ひとことでいうと、実空間に空中映像を映し出すことができます。特徴としては、メガネ型ウェアラブル端末など特殊な道具を装着する必要がないことですね。現在、ARやMRが流行していますが、これらはスマートフォンやヘッドマウントディスプレイのようなデバイスが不可欠です。一方「パリティミラー®」は、観測者の方はデバイス無しで直接空中映像を視認できるんです。
——どんなテクノロジーを使っているのですか?
「パリティミラー®」は、レンズや凹面鏡のような結像光学素子の一種で、樹脂製の1枚の平らな板です。樹脂製の板の表面には、1ミリ以下の非常に微細なブロックの側壁に形成された鏡が何十万個と並んでいます。「パリティミラー®」の下にモノを置くことで、そのブロックを通過する際に光線を2度反射させて、面対称位置の空中に実像を結像させるという仕組みです。これは鏡映像なので、像を空中に浮かび上がらせる鏡とも言えます。この構造は最新のナノテクノロジーを駆使することで実現することができました。
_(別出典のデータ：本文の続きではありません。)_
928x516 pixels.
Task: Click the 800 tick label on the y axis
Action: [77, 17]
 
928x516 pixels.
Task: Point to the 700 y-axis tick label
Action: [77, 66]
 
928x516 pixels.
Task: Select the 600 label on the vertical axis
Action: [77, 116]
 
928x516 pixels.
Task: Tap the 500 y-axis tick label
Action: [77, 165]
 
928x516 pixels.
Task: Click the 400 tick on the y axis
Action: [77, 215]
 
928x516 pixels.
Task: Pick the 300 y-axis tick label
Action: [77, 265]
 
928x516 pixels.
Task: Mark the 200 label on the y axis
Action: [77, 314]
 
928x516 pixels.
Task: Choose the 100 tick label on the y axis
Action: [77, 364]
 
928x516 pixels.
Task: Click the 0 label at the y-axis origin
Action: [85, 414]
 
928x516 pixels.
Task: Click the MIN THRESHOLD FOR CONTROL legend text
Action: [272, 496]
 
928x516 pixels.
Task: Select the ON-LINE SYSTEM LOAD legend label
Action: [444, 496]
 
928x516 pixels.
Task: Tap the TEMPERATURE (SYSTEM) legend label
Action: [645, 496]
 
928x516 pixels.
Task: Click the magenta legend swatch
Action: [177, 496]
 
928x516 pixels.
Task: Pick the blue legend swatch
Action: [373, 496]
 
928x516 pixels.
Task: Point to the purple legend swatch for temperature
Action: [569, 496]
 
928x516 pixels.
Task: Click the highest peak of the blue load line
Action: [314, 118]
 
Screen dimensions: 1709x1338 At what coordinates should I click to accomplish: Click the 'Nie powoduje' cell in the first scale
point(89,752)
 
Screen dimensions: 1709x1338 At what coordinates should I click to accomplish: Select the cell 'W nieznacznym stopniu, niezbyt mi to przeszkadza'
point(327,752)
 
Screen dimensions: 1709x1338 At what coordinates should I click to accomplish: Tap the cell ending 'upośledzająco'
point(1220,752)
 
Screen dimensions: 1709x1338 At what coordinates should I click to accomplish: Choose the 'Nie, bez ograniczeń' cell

——映像を鏡で2度反射させると、なぜ空中に映像が見えるのですか?
実像という光の性質を活用して、空中に映像を見せています。光っている点「光点」があるとすると、「光点」からは四方八方に光線が広がってます。人間の目はこの広がる光線を捉えて光線の出どころを逆に辿り光点がある=モノがあると認識しています。この光点が集まっている状態を空中に再現する、すなわち実像を結像するというのが「パリティミラー®」です。
先程、樹脂製の板の上に微細な鏡が無数に並んでいるとお伝えしましたが、この垂直2面が直交ミラー(2面コーナーリフレクター)を構成していて、直交する2面の鏡にあたった光線を2回反射させます。こうすると、パリティミラー面を通過した光線は全て面対称に折れ曲がっていくために、ちょうど面対称位置に光線が集まり、実像を結像することになります。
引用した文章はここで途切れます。